# Page text:
** Begin **

I ran a LP mastering operation for a while, after spending nearly 20 years restoring the lathe and cutter system. During that time, a lot of misconceptions I had about 'inherent' problems with the media died an ugly death. Its a lot quieter, a lot lower in distortion and wider bandwidth than many people take it for. Most of the denigration it gets comes from people that have never had an LP system set up properly. IMO/IME that's also its major weakness- so much depends on the users ability to set it up.

These days I run a Triplanar arm and have yet to see anything to cause it to mistrack. Serendipitously about 35 years ago I discovered that the phono section played an enormous role in the creation (or not) of ticks and pops. These days when I do audio shows I'm often asked if the playback is digital because there's no ticks or pops and no distortion even with walloping bass (I like electronia...). One of the lessons the Triplanar taught me is the cartridge is almost insignificant in the resulting performance, as long as the arm is able to get it to track properly.

** End **

# Exercise requirements:
1. According to the LP post, in which three ways is the medium better than many people take it for?
2. Rewrite the LP post starting with "I ran a LP mastering" and going on through "to set it up.", changing "misconceptions" to "assumptions".

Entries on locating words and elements
** Begin **

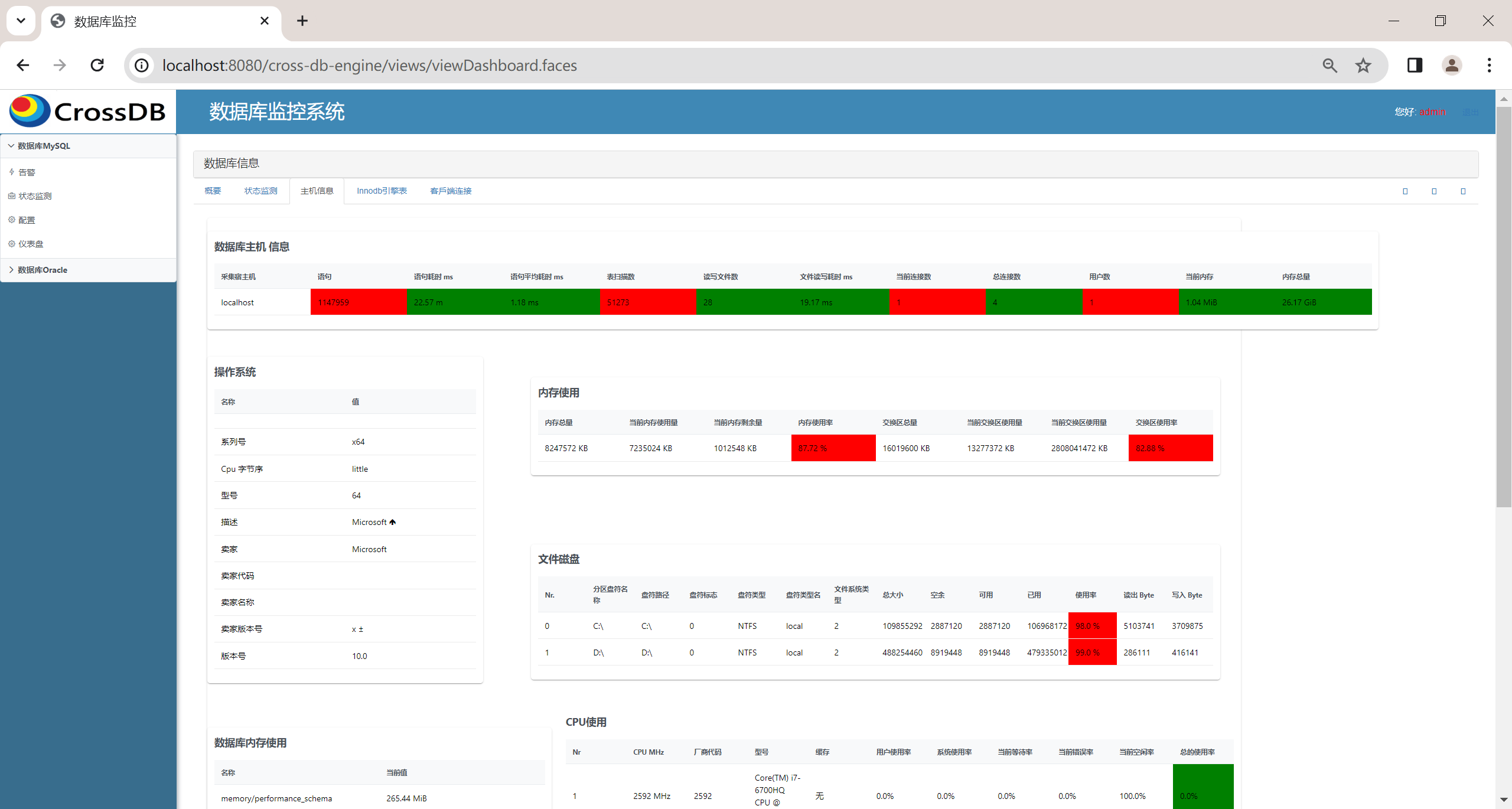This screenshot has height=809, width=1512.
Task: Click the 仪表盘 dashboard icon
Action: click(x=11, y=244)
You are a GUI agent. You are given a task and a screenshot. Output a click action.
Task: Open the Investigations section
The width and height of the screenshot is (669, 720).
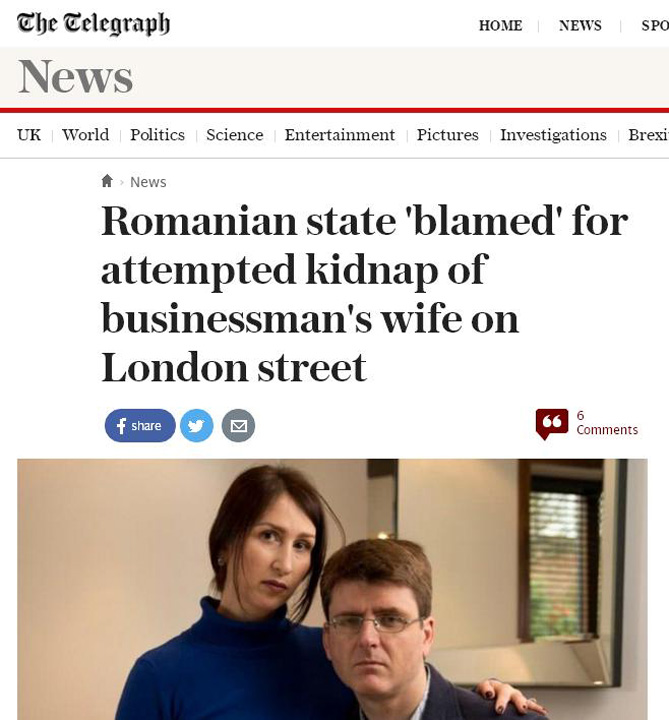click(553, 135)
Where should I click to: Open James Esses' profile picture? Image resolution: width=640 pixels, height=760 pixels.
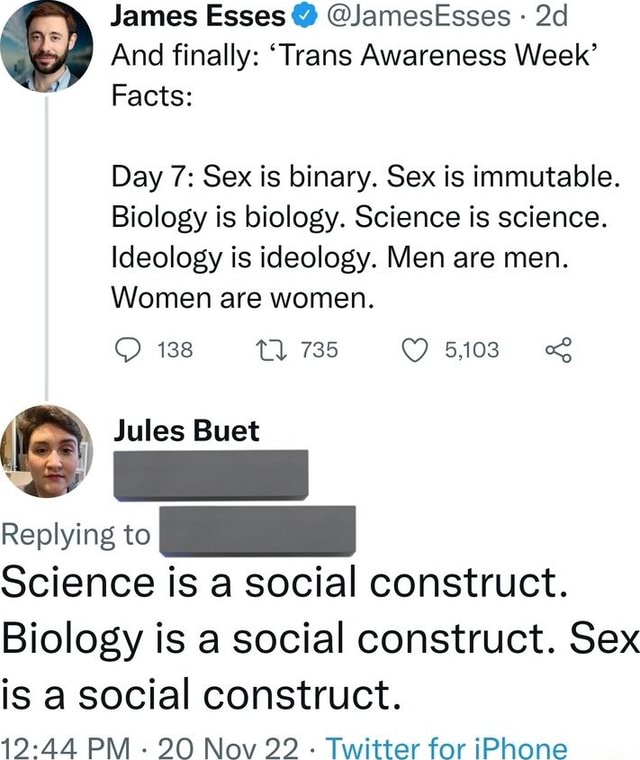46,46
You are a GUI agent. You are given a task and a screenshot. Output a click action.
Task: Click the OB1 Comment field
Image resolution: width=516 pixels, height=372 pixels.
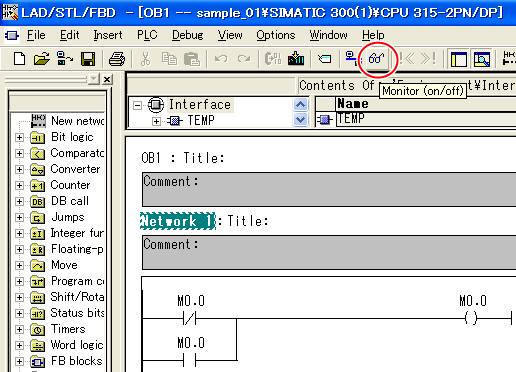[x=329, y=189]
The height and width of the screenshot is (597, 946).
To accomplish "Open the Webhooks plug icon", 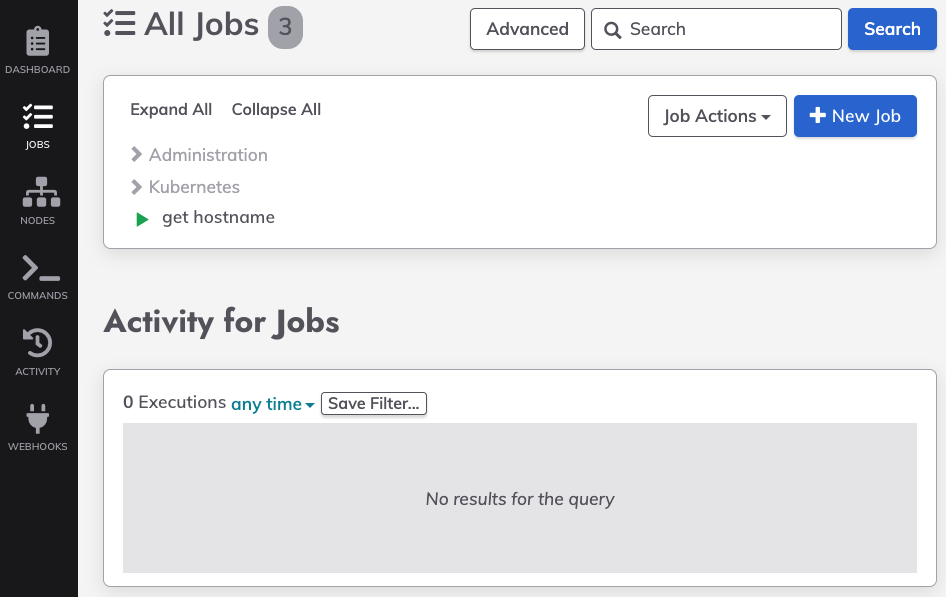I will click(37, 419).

** End **

# Answers given:
1. It is a lot quieter, a lot lower in distortion, and has wider bandwidth.

2.
I ran a LP mastering operation for a while, after spending nearly 20 years restoring the lathe and cutter system. During that time, a lot of assumptions I had about 'inherent' problems with the media died an ugly death. Its a lot quieter, a lot lower in distortion and wider bandwidth than many people take it for. Most of the denigration it gets comes from people that have never had an LP system set up properly. IMO/IME that's also its major weakness- so much depends on the users ability to set it up.